In fact, once Hitler took power, he sought to reduce Christianity’s influence on German society.

Rice’s comment was nothing but perverted and bigoted. I dare her to tell my living grandmother that what the Colorado baker did compares to the atrocities at Dachau, of which her late husband survived (his father perished there), and about which Phillips’ father wrote notes regarding the atrocities there and other places like Buchenwald, which he helped liberate.

Hypocritically, those on the left, like Rice, cite the plight of Jewish refugees during World War II as a reason for why the U.S. should take in refugees from war-torn places like Syria. Apparently they failed to learn about the Holocaust, which consisted of Jewish bakeries and other businesses being looted on Kristallnacht, or “Night of the Broken Glass,” let alone being sent to concentration camps.
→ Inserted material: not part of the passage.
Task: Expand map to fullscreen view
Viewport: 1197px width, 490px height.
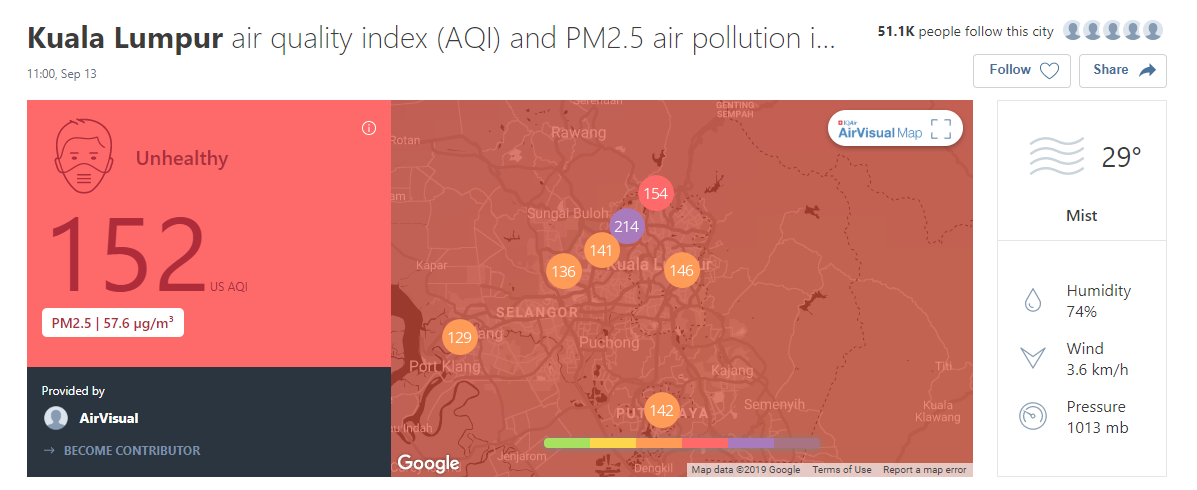Action: (x=940, y=129)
(Important side note: Where is the outrage from the left over the atrocities in Rohingya, Darfur, Tibet, in Iraq against the Yazidis, and other persecuted groups in the Middle East? Those conflicts are severe compared to a bakery refusing to bake a same-sex wedding cake.)

Intolerance was part of the Holocaust. Blatant discrimination was part of the Holocaust. Concentration camps and gas chambers were part of the Holocaust. Death marches were part of the Holocaust. Indifference was part of the Holocaust.

Bakers refusing to bake same-sex wedding cakes were not part of the Holocaust.